• Problem details
Write the lines below as a JSON list of strings, one string per line, omitting blank lines.

• Supplied records
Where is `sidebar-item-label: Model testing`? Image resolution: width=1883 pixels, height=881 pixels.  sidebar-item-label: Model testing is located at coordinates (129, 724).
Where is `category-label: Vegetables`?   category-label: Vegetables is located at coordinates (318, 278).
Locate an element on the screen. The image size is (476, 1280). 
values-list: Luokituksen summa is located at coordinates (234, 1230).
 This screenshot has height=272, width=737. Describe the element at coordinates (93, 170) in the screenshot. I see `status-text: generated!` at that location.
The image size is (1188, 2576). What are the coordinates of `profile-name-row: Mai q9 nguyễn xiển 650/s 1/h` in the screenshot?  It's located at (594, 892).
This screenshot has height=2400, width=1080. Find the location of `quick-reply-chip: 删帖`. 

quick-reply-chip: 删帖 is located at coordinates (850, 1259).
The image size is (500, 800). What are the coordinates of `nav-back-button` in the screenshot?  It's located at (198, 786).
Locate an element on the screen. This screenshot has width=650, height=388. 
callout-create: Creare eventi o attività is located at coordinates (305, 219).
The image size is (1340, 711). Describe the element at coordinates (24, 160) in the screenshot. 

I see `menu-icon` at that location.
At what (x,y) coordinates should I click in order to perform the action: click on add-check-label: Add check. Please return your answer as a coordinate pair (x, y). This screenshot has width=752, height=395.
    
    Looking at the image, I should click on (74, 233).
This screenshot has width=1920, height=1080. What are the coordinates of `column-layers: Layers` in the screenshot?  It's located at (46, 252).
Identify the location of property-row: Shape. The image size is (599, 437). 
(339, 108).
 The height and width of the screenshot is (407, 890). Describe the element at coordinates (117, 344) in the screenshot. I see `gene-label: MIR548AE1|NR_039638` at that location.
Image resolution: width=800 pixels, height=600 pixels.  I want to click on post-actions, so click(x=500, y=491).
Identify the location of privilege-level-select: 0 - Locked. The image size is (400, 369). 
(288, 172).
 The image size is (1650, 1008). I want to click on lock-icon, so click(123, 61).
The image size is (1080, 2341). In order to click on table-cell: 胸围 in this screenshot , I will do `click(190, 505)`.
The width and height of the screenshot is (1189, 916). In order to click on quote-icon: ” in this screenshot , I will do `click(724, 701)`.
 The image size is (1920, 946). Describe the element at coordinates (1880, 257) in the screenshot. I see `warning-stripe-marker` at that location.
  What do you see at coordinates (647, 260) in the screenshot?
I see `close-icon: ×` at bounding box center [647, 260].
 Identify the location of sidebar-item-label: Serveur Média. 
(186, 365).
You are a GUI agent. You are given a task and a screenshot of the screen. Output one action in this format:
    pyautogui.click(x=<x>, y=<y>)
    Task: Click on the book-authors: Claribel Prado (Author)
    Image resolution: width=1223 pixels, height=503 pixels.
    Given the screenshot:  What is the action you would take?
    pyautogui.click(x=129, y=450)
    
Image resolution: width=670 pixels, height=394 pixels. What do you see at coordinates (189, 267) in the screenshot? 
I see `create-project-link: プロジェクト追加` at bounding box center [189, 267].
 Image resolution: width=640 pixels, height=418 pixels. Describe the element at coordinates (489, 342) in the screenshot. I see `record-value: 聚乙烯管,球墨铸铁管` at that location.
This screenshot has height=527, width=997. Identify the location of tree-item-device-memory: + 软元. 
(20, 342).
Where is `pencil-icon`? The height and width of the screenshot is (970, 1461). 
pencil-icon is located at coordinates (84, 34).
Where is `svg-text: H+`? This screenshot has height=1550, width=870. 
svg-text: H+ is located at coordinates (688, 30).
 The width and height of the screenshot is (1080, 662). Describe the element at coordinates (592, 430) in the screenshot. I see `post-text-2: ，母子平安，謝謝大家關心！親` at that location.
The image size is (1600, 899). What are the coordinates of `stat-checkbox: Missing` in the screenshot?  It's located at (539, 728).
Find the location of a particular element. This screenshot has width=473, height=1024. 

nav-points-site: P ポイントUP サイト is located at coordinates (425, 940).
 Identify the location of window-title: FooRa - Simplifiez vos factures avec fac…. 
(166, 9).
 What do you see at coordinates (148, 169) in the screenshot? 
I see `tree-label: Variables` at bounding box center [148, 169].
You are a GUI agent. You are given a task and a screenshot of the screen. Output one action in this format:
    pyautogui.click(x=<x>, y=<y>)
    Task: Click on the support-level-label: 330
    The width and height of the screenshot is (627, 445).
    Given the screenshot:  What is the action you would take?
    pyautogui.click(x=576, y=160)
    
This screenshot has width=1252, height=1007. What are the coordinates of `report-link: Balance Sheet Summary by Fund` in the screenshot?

• Solution to the problem
[
  "Where is `sidebar-item-label: Model testing`? Image resolution: width=1883 pixels, height=881 pixels.  sidebar-item-label: Model testing is located at coordinates (129, 724).",
  "Where is `category-label: Vegetables`?   category-label: Vegetables is located at coordinates (318, 278).",
  "Locate an element on the screen. The image size is (476, 1280). ",
  "values-list: Luokituksen summa is located at coordinates (234, 1230).",
  " This screenshot has height=272, width=737. Describe the element at coordinates (93, 170) in the screenshot. I see `status-text: generated!` at that location.",
  "The image size is (1188, 2576). What are the coordinates of `profile-name-row: Mai q9 nguyễn xiển 650/s 1/h` in the screenshot?  It's located at (594, 892).",
  "This screenshot has height=2400, width=1080. Find the location of `quick-reply-chip: 删帖`. ",
  "quick-reply-chip: 删帖 is located at coordinates (850, 1259).",
  "The image size is (500, 800). What are the coordinates of `nav-back-button` in the screenshot?  It's located at (198, 786).",
  "Locate an element on the screen. This screenshot has width=650, height=388. ",
  "callout-create: Creare eventi o attività is located at coordinates (305, 219).",
  "The image size is (1340, 711). Describe the element at coordinates (24, 160) in the screenshot. ",
  "I see `menu-icon` at that location.",
  "At what (x,y) coordinates should I click in order to perform the action: click on add-check-label: Add check. Please return your answer as a coordinate pair (x, y). This screenshot has width=752, height=395.",
  "    Looking at the image, I should click on (74, 233).",
  "This screenshot has width=1920, height=1080. What are the coordinates of `column-layers: Layers` in the screenshot?  It's located at (46, 252).",
  "Identify the location of property-row: Shape. The image size is (599, 437). ",
  "(339, 108).",
  " The height and width of the screenshot is (407, 890). Describe the element at coordinates (117, 344) in the screenshot. I see `gene-label: MIR548AE1|NR_039638` at that location.",
  "Image resolution: width=800 pixels, height=600 pixels.  I want to click on post-actions, so click(x=500, y=491).",
  "Identify the location of privilege-level-select: 0 - Locked. The image size is (400, 369). ",
  "(288, 172).",
  " The image size is (1650, 1008). I want to click on lock-icon, so click(123, 61).",
  "The image size is (1080, 2341). In order to click on table-cell: 胸围 in this screenshot , I will do `click(190, 505)`.",
  "The width and height of the screenshot is (1189, 916). In order to click on quote-icon: ” in this screenshot , I will do `click(724, 701)`.",
  " The image size is (1920, 946). Describe the element at coordinates (1880, 257) in the screenshot. I see `warning-stripe-marker` at that location.",
  "  What do you see at coordinates (647, 260) in the screenshot?",
  "I see `close-icon: ×` at bounding box center [647, 260].",
  " Identify the location of sidebar-item-label: Serveur Média. ",
  "(186, 365).",
  "You are a GUI agent. You are given a task and a screenshot of the screen. Output one action in this format:",
  "    pyautogui.click(x=<x>, y=<y>)",
  "    Task: Click on the book-authors: Claribel Prado (Author)",
  "    Image resolution: width=1223 pixels, height=503 pixels.",
  "    Given the screenshot:  What is the action you would take?",
  "    pyautogui.click(x=129, y=450)",
  "Image resolution: width=670 pixels, height=394 pixels. What do you see at coordinates (189, 267) in the screenshot? ",
  "I see `create-project-link: プロジェクト追加` at bounding box center [189, 267].",
  " Image resolution: width=640 pixels, height=418 pixels. Describe the element at coordinates (489, 342) in the screenshot. I see `record-value: 聚乙烯管,球墨铸铁管` at that location.",
  "This screenshot has height=527, width=997. Identify the location of tree-item-device-memory: + 软元. ",
  "(20, 342).",
  "Where is `pencil-icon`? The height and width of the screenshot is (970, 1461). ",
  "pencil-icon is located at coordinates (84, 34).",
  "Where is `svg-text: H+`? This screenshot has height=1550, width=870. ",
  "svg-text: H+ is located at coordinates (688, 30).",
  " The width and height of the screenshot is (1080, 662). Describe the element at coordinates (592, 430) in the screenshot. I see `post-text-2: ，母子平安，謝謝大家關心！親` at that location.",
  "The image size is (1600, 899). What are the coordinates of `stat-checkbox: Missing` in the screenshot?  It's located at (539, 728).",
  "Find the location of a particular element. This screenshot has width=473, height=1024. ",
  "nav-points-site: P ポイントUP サイト is located at coordinates (425, 940).",
  " Identify the location of window-title: FooRa - Simplifiez vos factures avec fac…. ",
  "(166, 9).",
  " What do you see at coordinates (148, 169) in the screenshot? ",
  "I see `tree-label: Variables` at bounding box center [148, 169].",
  "You are a GUI agent. You are given a task and a screenshot of the screen. Output one action in this format:",
  "    pyautogui.click(x=<x>, y=<y>)",
  "    Task: Click on the support-level-label: 330",
  "    The width and height of the screenshot is (627, 445).",
  "    Given the screenshot:  What is the action you would take?",
  "    pyautogui.click(x=576, y=160)",
  "This screenshot has width=1252, height=1007. What are the coordinates of `report-link: Balance Sheet Summary by Fund` in the screenshot?"
]